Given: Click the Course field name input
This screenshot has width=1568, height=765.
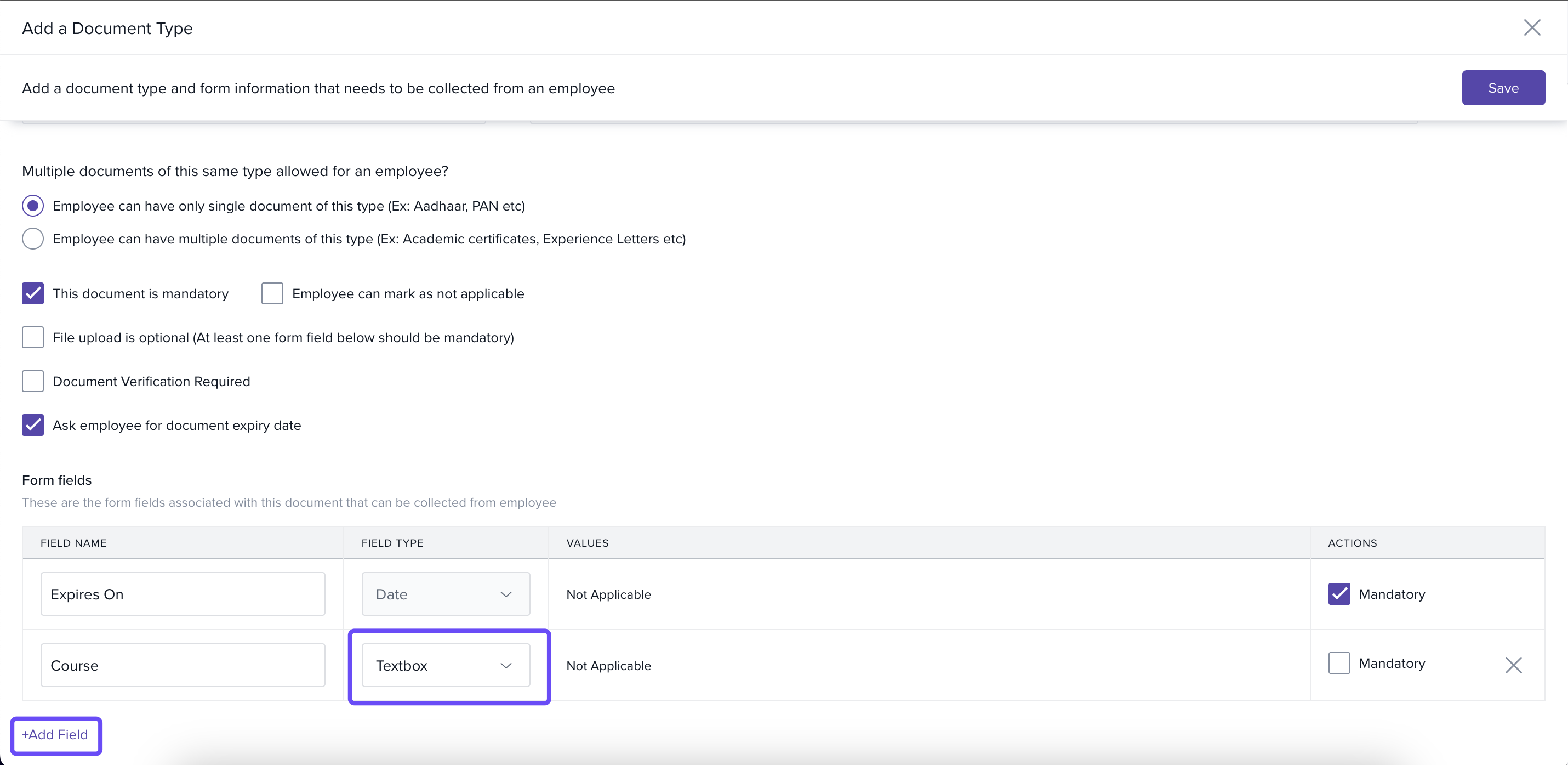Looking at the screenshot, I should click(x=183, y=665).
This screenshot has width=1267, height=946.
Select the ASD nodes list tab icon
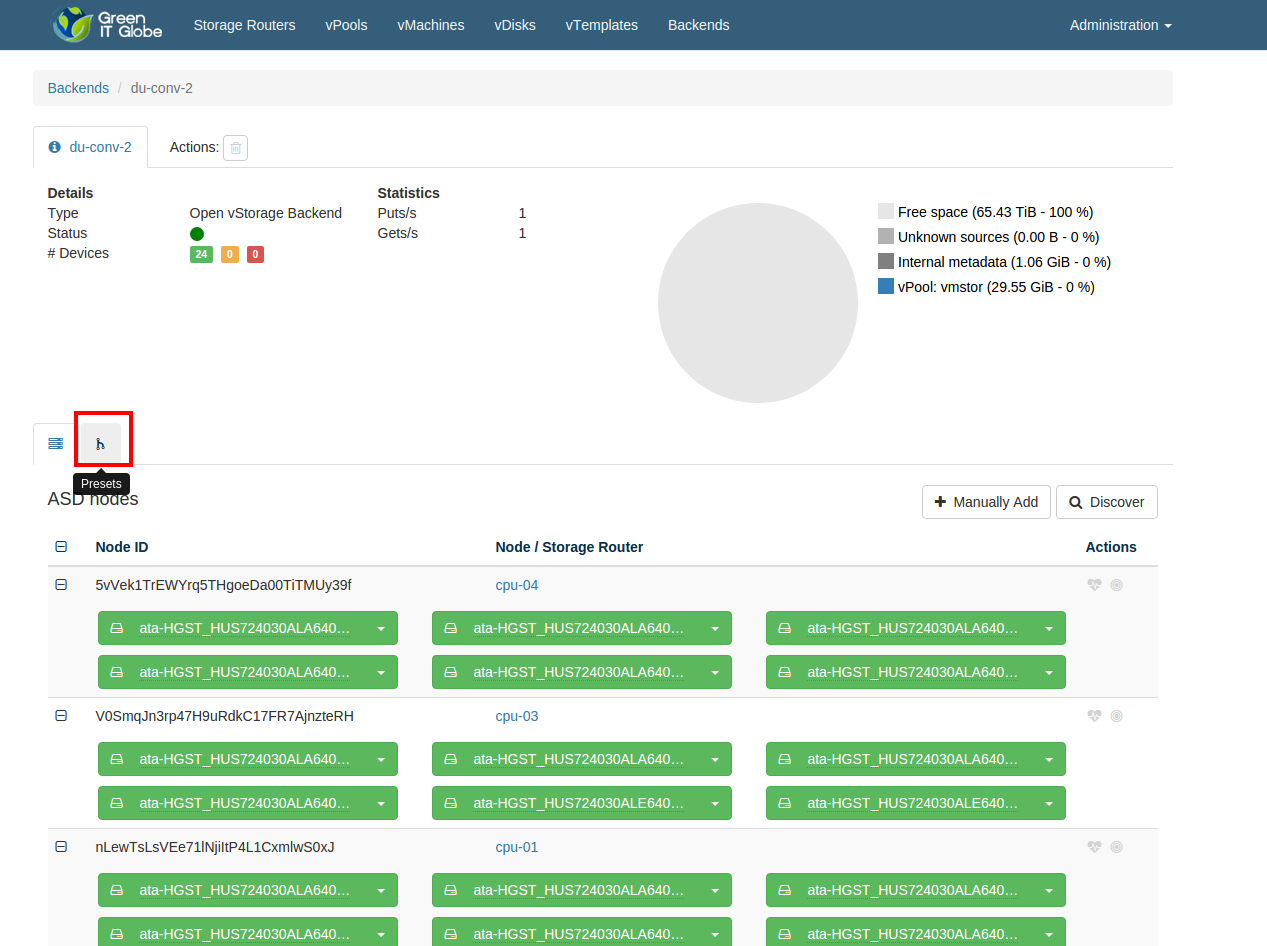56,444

* * *

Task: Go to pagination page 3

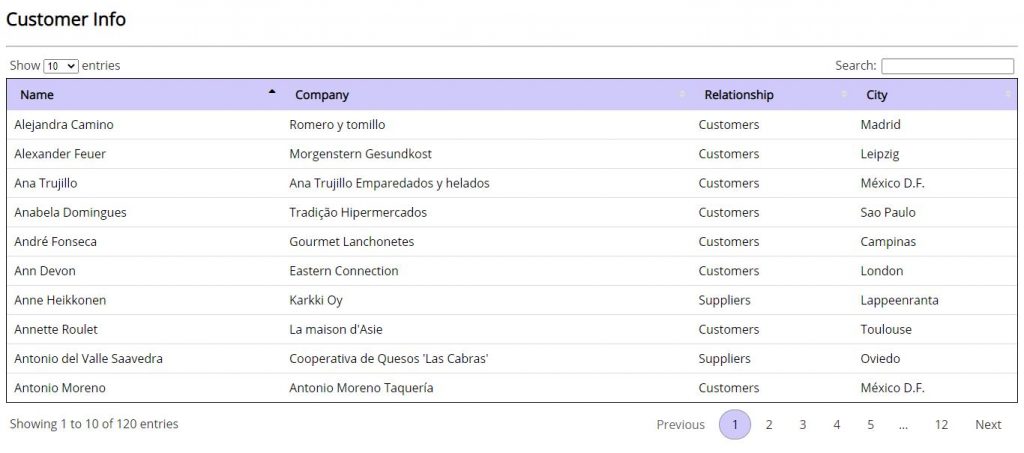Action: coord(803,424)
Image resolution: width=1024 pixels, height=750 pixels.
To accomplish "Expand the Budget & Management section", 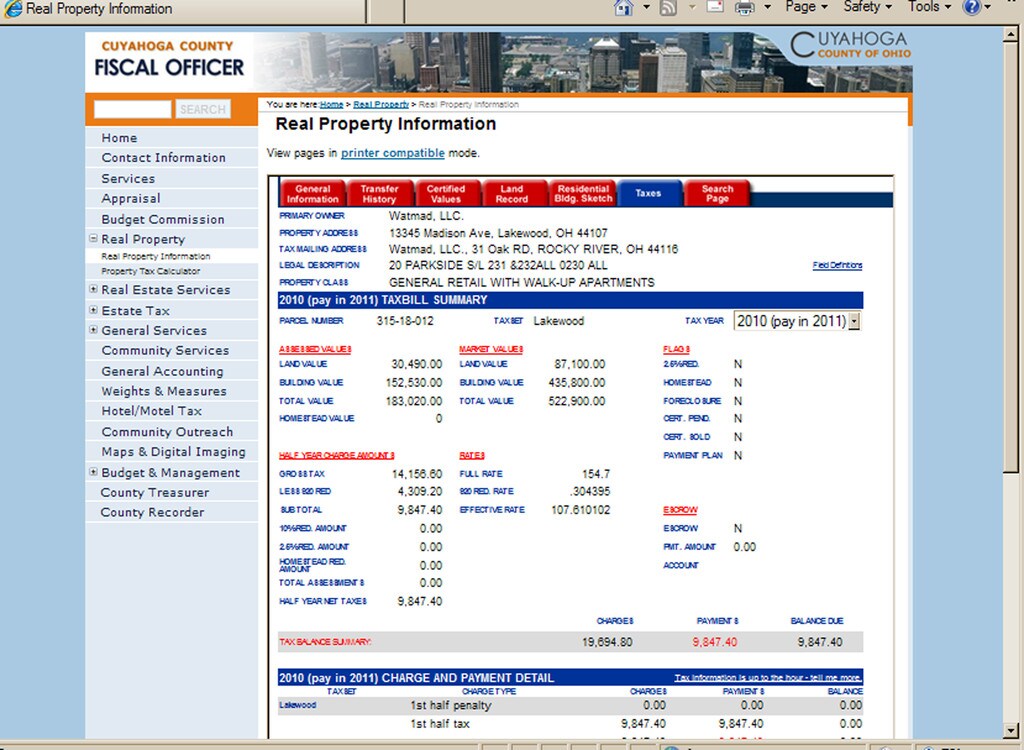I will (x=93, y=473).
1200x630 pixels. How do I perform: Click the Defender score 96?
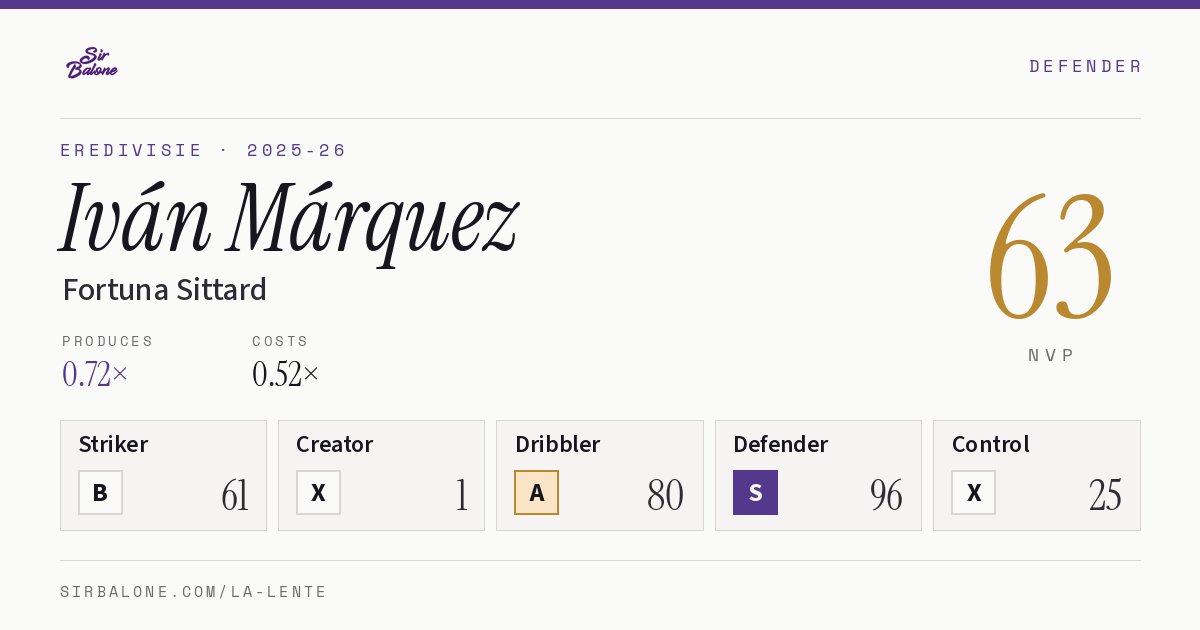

▶ **Stated exercise**:
Which lines in the material contain the word "pixels"? Pull out each of those lines in full.

▶ **Worked solution**:
Image resolution: width=1024 pixels, height=750 pixels.
1200x630 pixels. How do I perform: Click the Defender score 96?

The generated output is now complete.